What it is, in a nutshell, is an improved version of the old DOS boot disk. In the old days, if you had some problem that prevented your computer from booting, you could stick a DOS diskette into your floppy drive and boot from that. You’d then be able to access your files, and hopefully fix whatever was wrong with the system. However, as the years have passed, the DOS boot disk developed some severe limitations. To begin with, DOS cannot natively access the NTFS file system, the file system of choice for Windows NT, Windows 2000, Windows XP and Windows Server 2003 installations. DOS cannot access files or partitions over a certain size. DOS does not support USB drives of any kind. Any applications used in DOS have to be recomplied with that operating system in mind. And DOS does not (and will not) support multitasking (running more than one program at once). In short, DOS is an ancient, albeit reliable, beast; someone somewhere had to come up with a better solution.
It turns out that guy was named Bart Lagerweij. Lagerweij was a minor Internet celebrity, making a name for himself by releasing several popular boot disks for DOS and putting them online for anyone to download. DOS supports networking, for example, but making a boot diskette that reliably connects to a network can be a huge pain in the neck. Lagerweij’s popular “Network Bootdisk” made creating boot diskettes with TCP\IP support a painless affair. In 2002, Lagerweij saw WinPE in action and knew the days of the DOS disk were numbered. The only trouble was that Microsoft only licensed the software for system builders and large corporate clients. Lagerweij went to work at deconstructing WinPE, and eventually figured out a way to make his own version using a standard Windows XP installation CD. And thus, BartPE was born.
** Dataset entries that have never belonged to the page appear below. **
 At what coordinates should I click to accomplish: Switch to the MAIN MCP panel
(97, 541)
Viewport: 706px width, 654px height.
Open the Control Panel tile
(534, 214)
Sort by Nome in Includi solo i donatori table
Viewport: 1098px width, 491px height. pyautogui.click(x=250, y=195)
The only problem with BartPE was that it wasn’t exactly user-friendly. Yours truly downloaded an early version of the “disk builder” program and eventually gave up – it was really difficult and since I had no pressing need for it, I didn’t want to waste my time on it. Wouldn’t it be better, I thought, if someone released a “ready to go” version of a BartPE disk?
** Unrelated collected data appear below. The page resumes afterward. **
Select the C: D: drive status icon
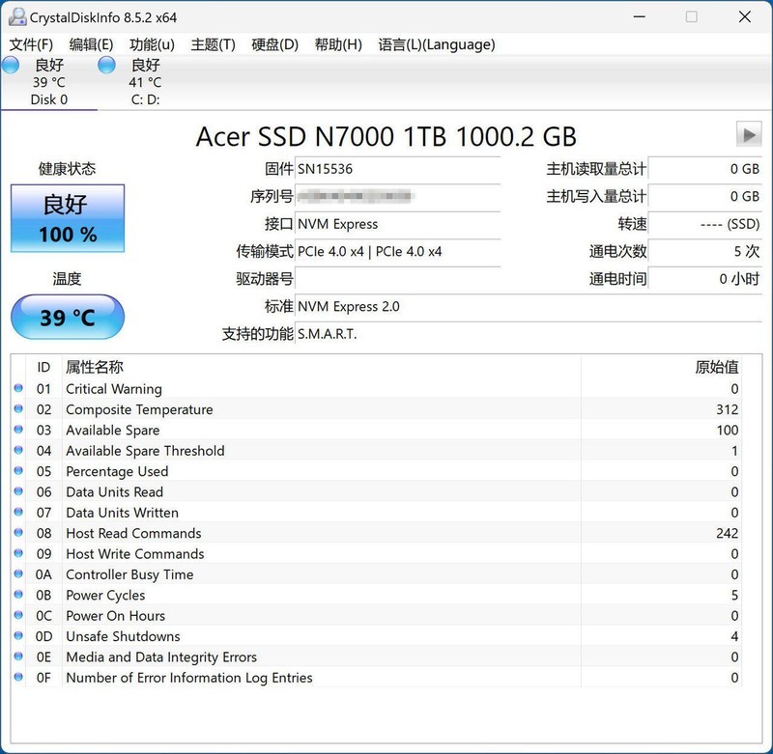 (106, 65)
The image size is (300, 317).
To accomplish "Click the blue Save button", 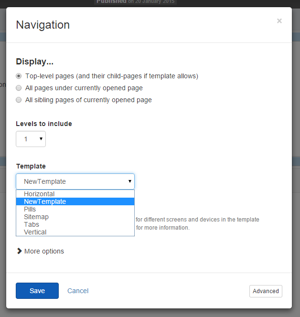I will coord(37,291).
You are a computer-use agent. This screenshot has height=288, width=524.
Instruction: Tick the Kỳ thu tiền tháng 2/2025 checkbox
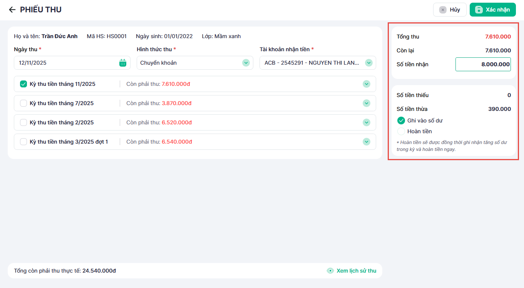pyautogui.click(x=23, y=122)
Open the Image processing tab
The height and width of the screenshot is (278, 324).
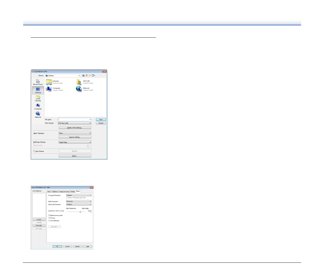coord(64,192)
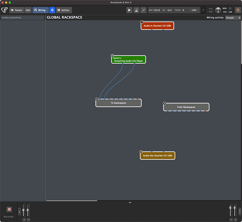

Someone did. It’s called the Ultimate Boot CD for Windows. All you need to make your own boot CD is a copy of a Windows XP installation CD (preferably one with SP2 slipstreamed), a CD\DVD burner and a blank disk, and the Ultimate Boot CD application (available here). It’s so easy that every single step you need to take can be easily described (with screen shots!) on this page.
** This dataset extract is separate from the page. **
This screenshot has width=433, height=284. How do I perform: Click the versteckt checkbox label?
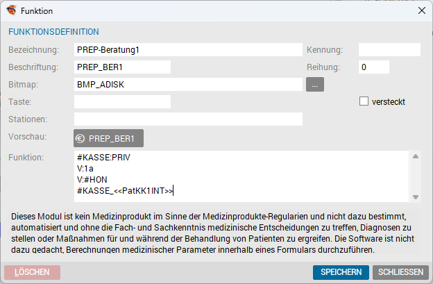click(x=389, y=102)
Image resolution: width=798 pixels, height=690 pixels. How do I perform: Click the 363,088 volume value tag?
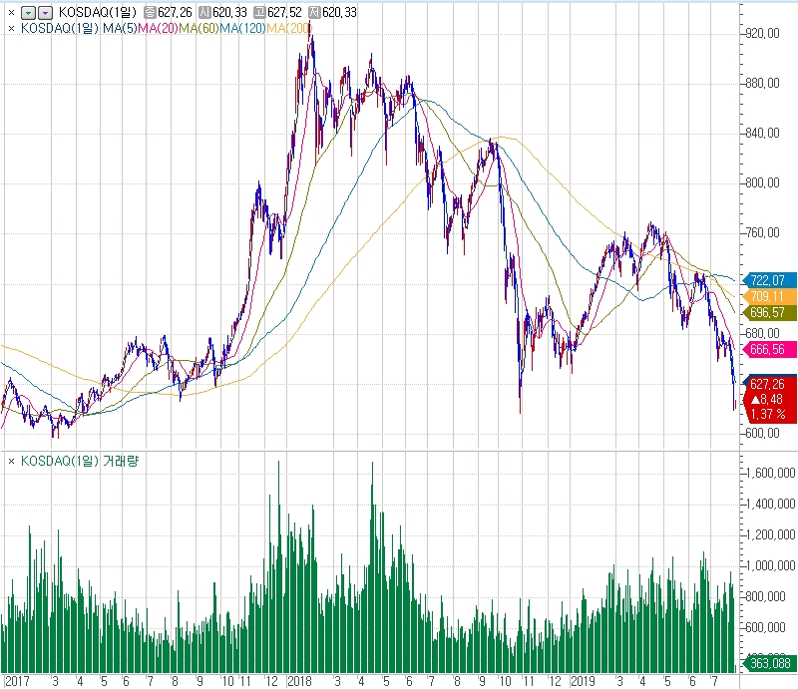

Once you’ve got your CD burned, you can boot directly into a 32-bit Windows environment. The Ultimate Boot CD comes with a galaxy of pre-installed programs – check out the full list here. Several “name brand” antivirus programs are included (such as McAfee Stinger, Kaspersky VRT and AVG Free), as are popular antispyware programs (AdAware, Spybot). Firefox, Irfanview, Notepad++ are included, as are popular disk burning applications like DeepBurner. Also included is my new favorite disk imaging program, DriveImage XML. Honestly, the list of programs included on the disk is huge; while BartPE gives you the ability to add just about any 32-bit Windows application to a boot disk, you need not bother with Ultimate Boot CD – just about anything you could want is already there.
And, unlike DOS boot disks, the Ultimate Boot CD comes with all the “modern conveniences”. As soon as you boot into the Windows-like desktop, you’re asked if you want to enable network support. Click “yes” if you want, and a simple box opens up that asks if you want a DHCP or static address. Choose an option, and since Ultimate Boot CD supports almost every modern network card, you have instant network access. Want to attach a USB device to dump an image? Just attach the drive and go!